How a microbe and a prebiotic work together against food allergies

What causes food allergies to develop? There’s compelling evidence that suggests imbalances of the gut microbiome could be to blame, creating inflammation of the intestinal tract and a gut environment that’s prone to food allergies.

Now, new research reveals a mutually beneficial relationship between an unassuming microbial species and the prebiotic lactulose – together, they encourage the production of an important metabolite known for its positive influence on gut health, butyrate, that’s generated as bacteria feed in the gut.

“Butyrate is a four-carbon molecule that has huge effects in the gut… this could have broad impacts for food allergies,” said the senior author, because it could pave the way to development of a synbiotic therapeutic that “addresses dysbiosis of the microbiome, rather than treating the response to an individual allergen.”

In a paper published in Cell Host and Microbe, the lab reports that treatment with a concoction of A. caccae and the prebiotic lactulose increased butyrate levels in the intestinal tracts of mice, stifling allergic responses to cow’s milk.

“We know [from scientific literature] that butyrate can improve barrier integrity [of the intestinal tract] and induce broad anti-inflammatory effects,” said the first author of the paper. The body, however, can’t produce butyrate on its own – it needs the help of the gut microbiome.

“The primary goal of gut microbiota is to digest dietary fiber, which humans don’t have the capacity to break down themselves,” the senior author said. “Instead, humans have co-evolved to rely on bacteria to do this job and to produce key metabolites through fermentation – like butyrate – that prevent inflammation and enhance overall gut health.”

The modern world has presented new challenges for this long-standing partnership between gut microbiomes and their human hosts.

“Humans acquire their gut microbiome from the environment around them, but compared to much of human history, today we are living in environments that don’t contribute to the diversity of the gut microbiome,” the author said. Antibiotic use, high-fat and low-fiber diets, decreased exposure to infectious agents, Caesarean births, and formula feeding could also be decreasing gut microbiome diversity, resulting in an imbalance compared to humans’ evolutionary past.

Their latest findings build on previous research from the lab (published in Nature Medicine) that revealed A. caccae, a potent producer of butyrate, was more abundant in the gut microbiomes of healthy infants compared to infants with cow’s milk allergy (CMA) and significantly associated with changes in gene expression in a layer of cells lining the intestines, known as the intestinal epithelium. That hint about A. caccae’s significance in providing allergy protection was a surprising finding given that A. caccae only makes up about 1 percent of the typical gut microbiome in terms of its abundance.

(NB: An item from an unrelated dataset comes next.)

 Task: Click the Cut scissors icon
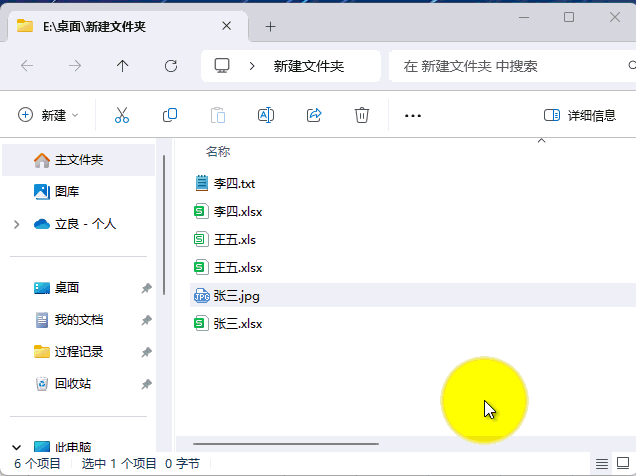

The team set out to drill down into A. caccae’s role on a molecular level, which would require isolating A. caccae and culturing it in the lab. No easy feat considering its low abundance in the microbiome and that it can only survive in completely oxygen-derived environments. “It’s quite difficult to work with,” the senior author said.

But they were eager to understand the outsized effect A. caccae might have on overall butyrate production in the gut. Working with a fecal sample from a healthy infant, the lead author systematically depleted competing species within the sample and screened for A. caccae.

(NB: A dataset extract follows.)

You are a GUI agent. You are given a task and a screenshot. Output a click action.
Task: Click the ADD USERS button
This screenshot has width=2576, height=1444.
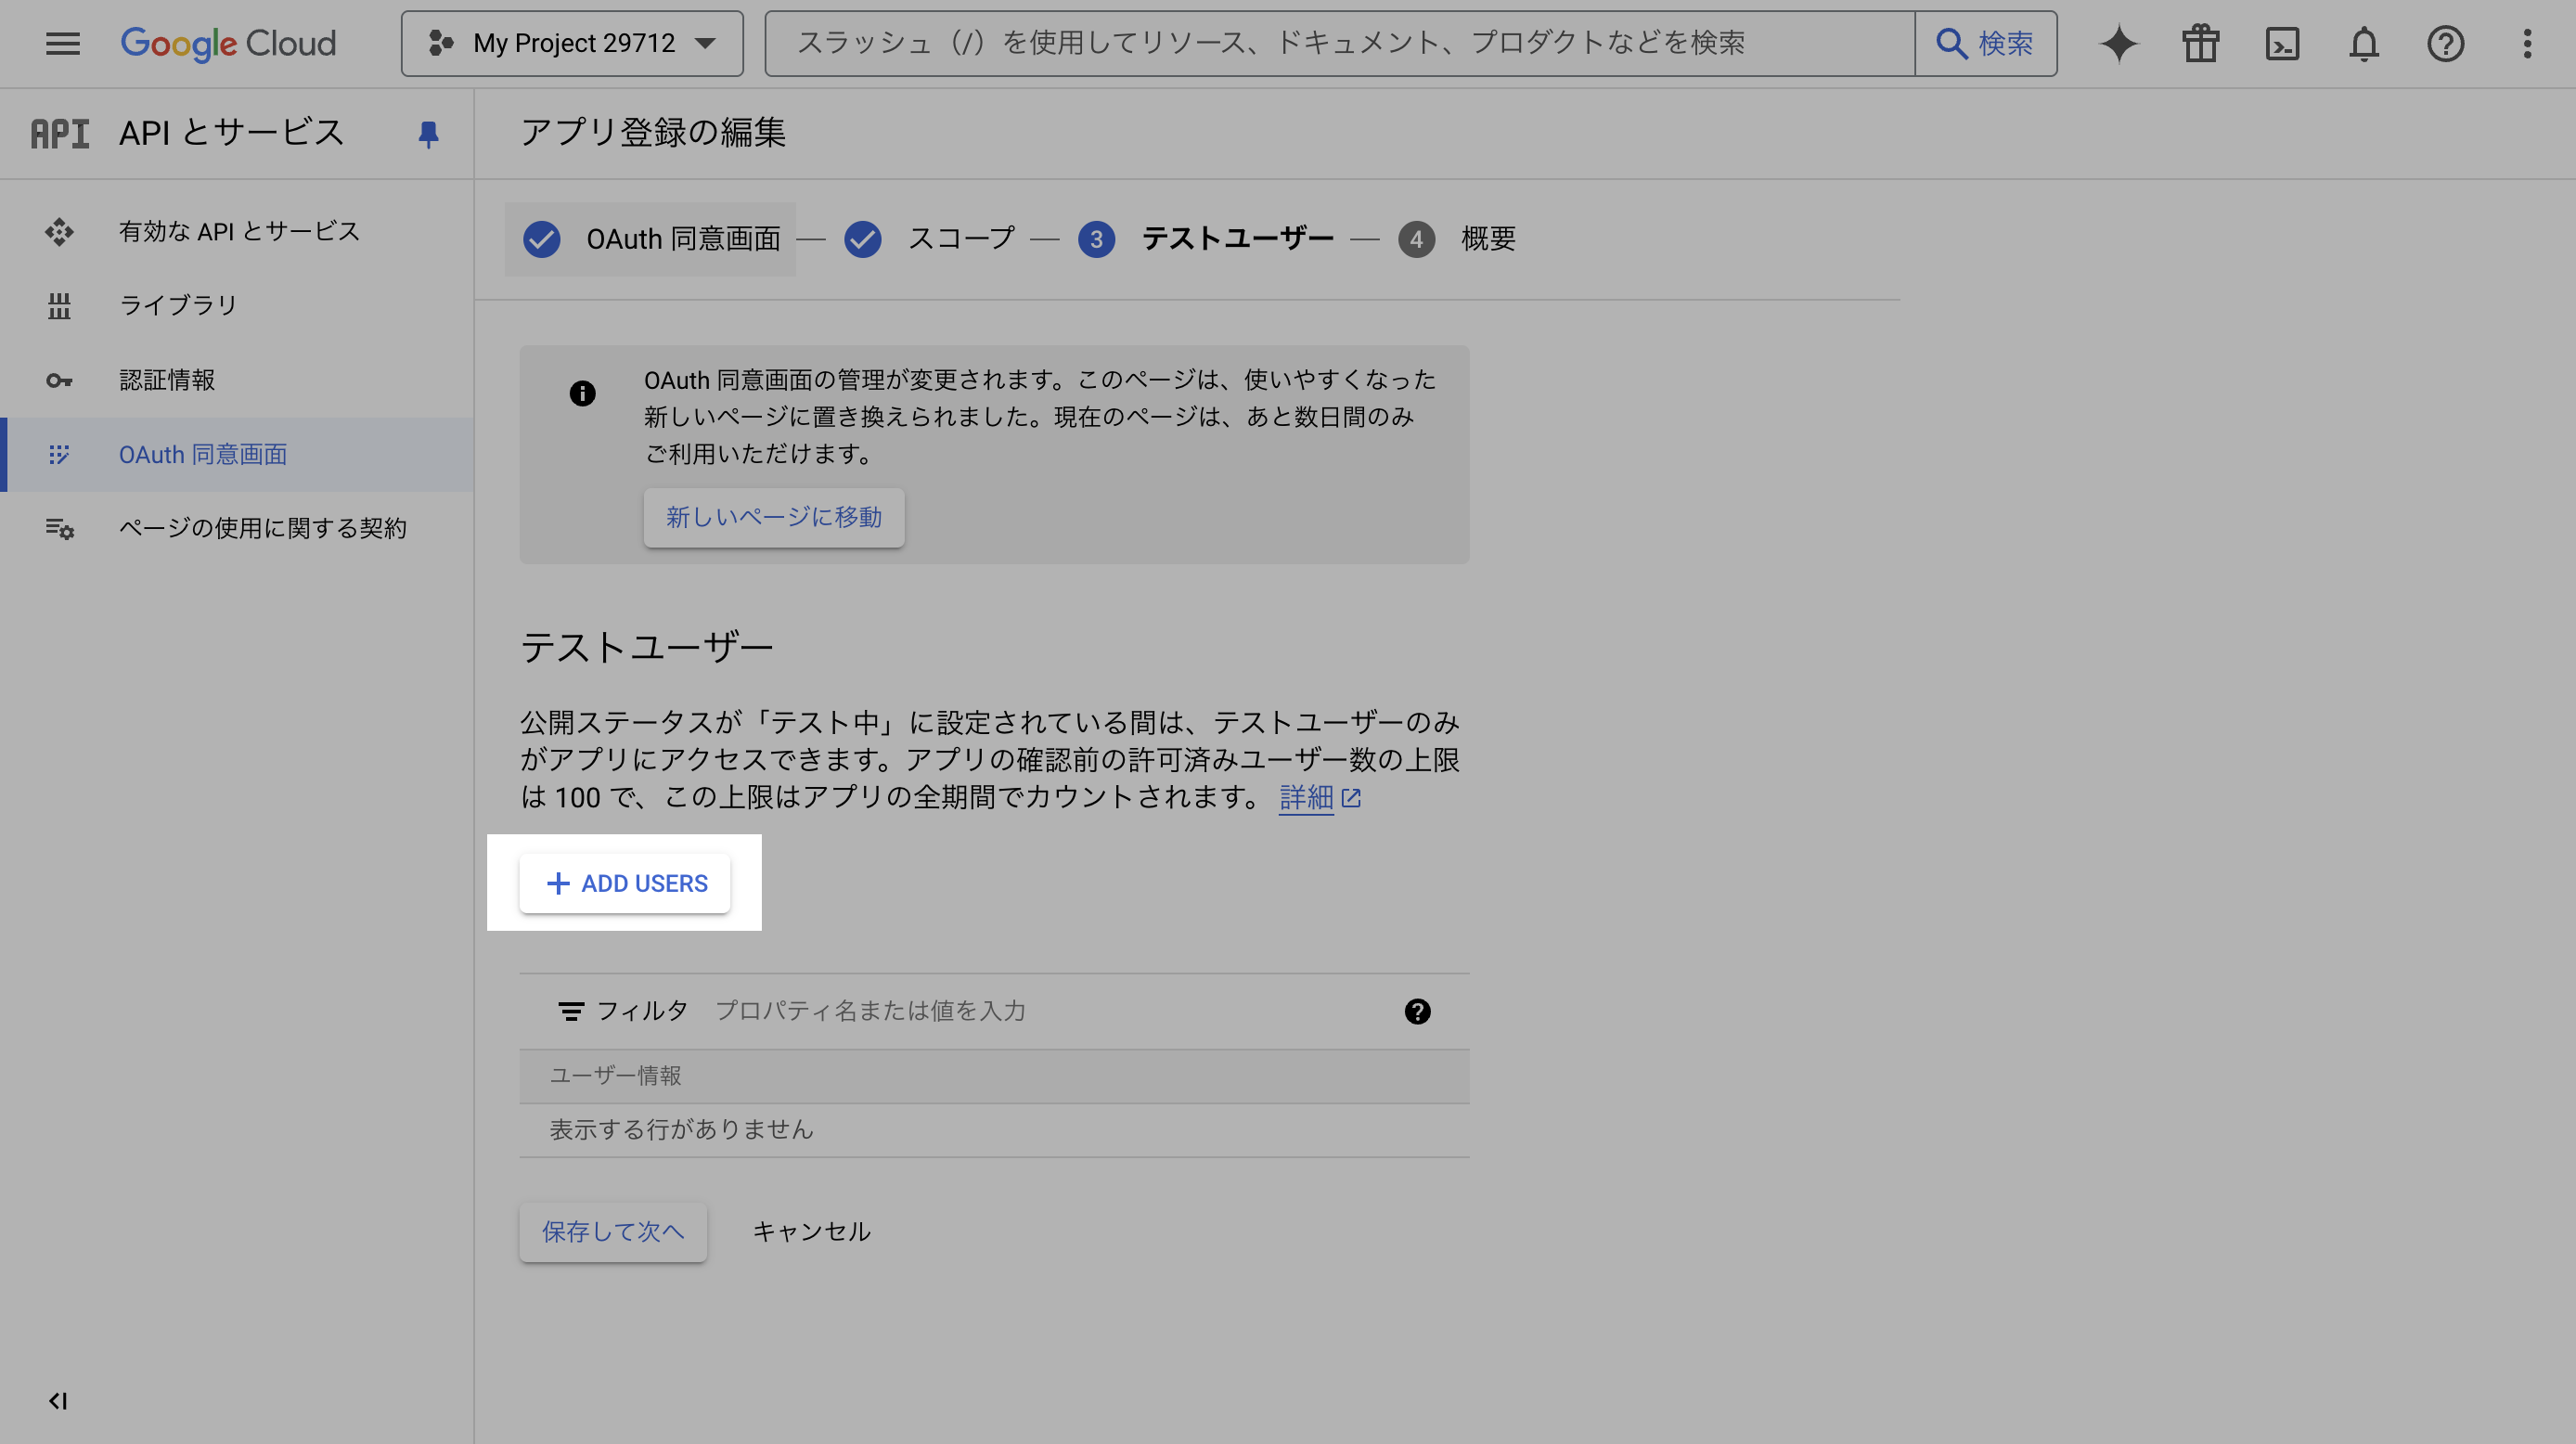(625, 883)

After successfully isolating, genetically profiling a novel strain (which the team named LAHUC for Hesser’s initials and University of Chicago), and culturing the strain in an anaerobic chamber, next the team set out to see if this strain could colonize a model of cow’s milk allergy in gnotobiotic mice, which are born germ-free and then engrafted with certain microbes to enable research.

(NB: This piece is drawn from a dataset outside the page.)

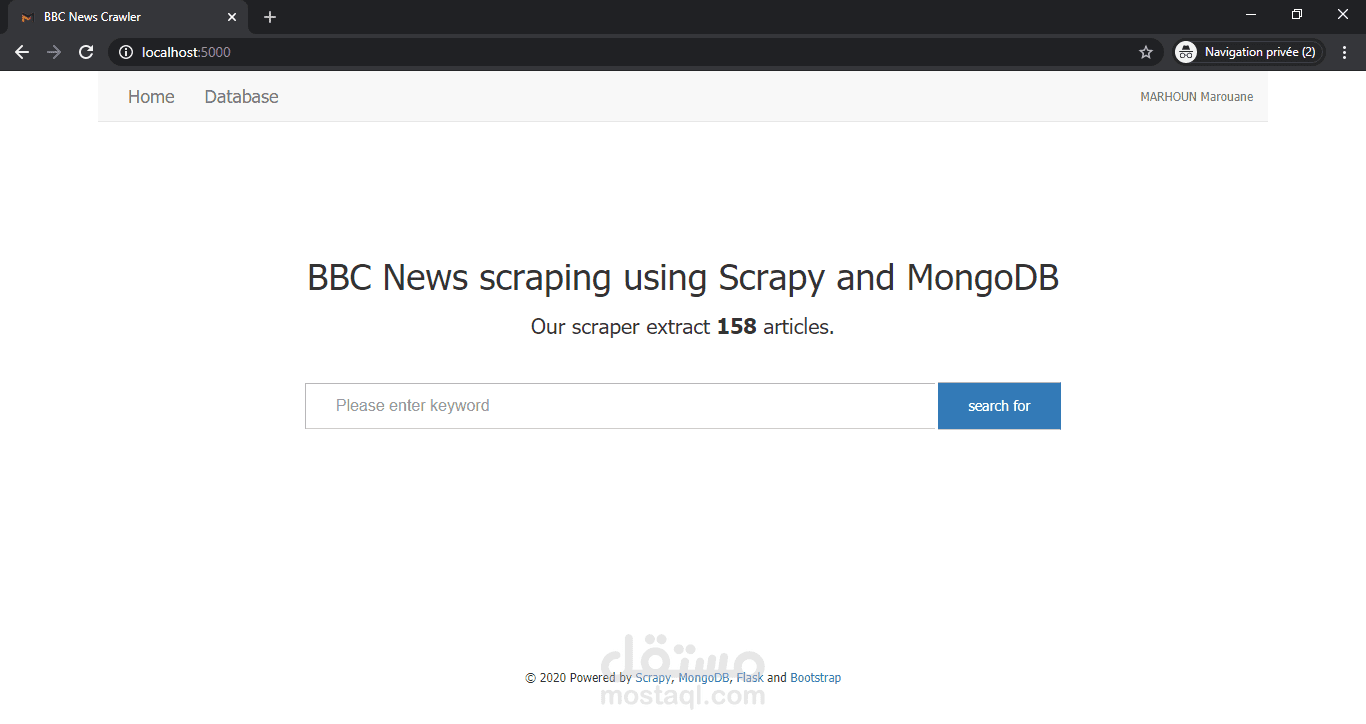Open the Scrapy footer link
Screen dimensions: 1366x724
653,677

They first developed a model of cow’s milk allergy by colonizing mice with donor feces from an infant with cow’s milk allergy. One week after that, some of the mice were fed A. caccae LAHUC while others were fed a sterile control. It’s uncommon for a new strain to survive engraftment in a host, so the authors were pleased to observe that A. caccae thrived and increased in abundance for up to one month after treatment.

But there was no discernable effect on butyrate levels. The authors wondered if the CMA mouse microbiome could be missing a key element required for A. caccae thrive, cross-feed with other bacteria, and ultimately produce butyrate. A prebiotic, perhaps?

In a lab culture, the authors screened more than dozen prebiotics to see what, if anything, might help A. caccae trigger butyrate production in the presence of other fecal bacteria species. Prebiotic after prebiotic, there was no payoff in butyrate production. Finally, when the synthetic sugar lactulose was added, butyrate production took off. Moving the combination into their mouse model of cow’s milk allergy, the team administered a mix of A. caccae plus lactulose and saw that butyrate production increased and blunted allergic reactions to cow’s milk.

“The field [of microbiome research] sometimes focuses on the presence or absence of bacteria, but we’ve found that functionality matters. It matters more what they are doing rather than if they are just there,” the senior author said. “Only when we added in that [lactulose] prebiotic did A. caccae exert the function we wanted it to.”

While the first set of experiments in mice delivered the therapeutic dosages via feeding tube, Hesser also developed and tested out a freeze-dried preparation demonstrating it was just as effective. To translate such a therapeutic to humans, ease of use will be key.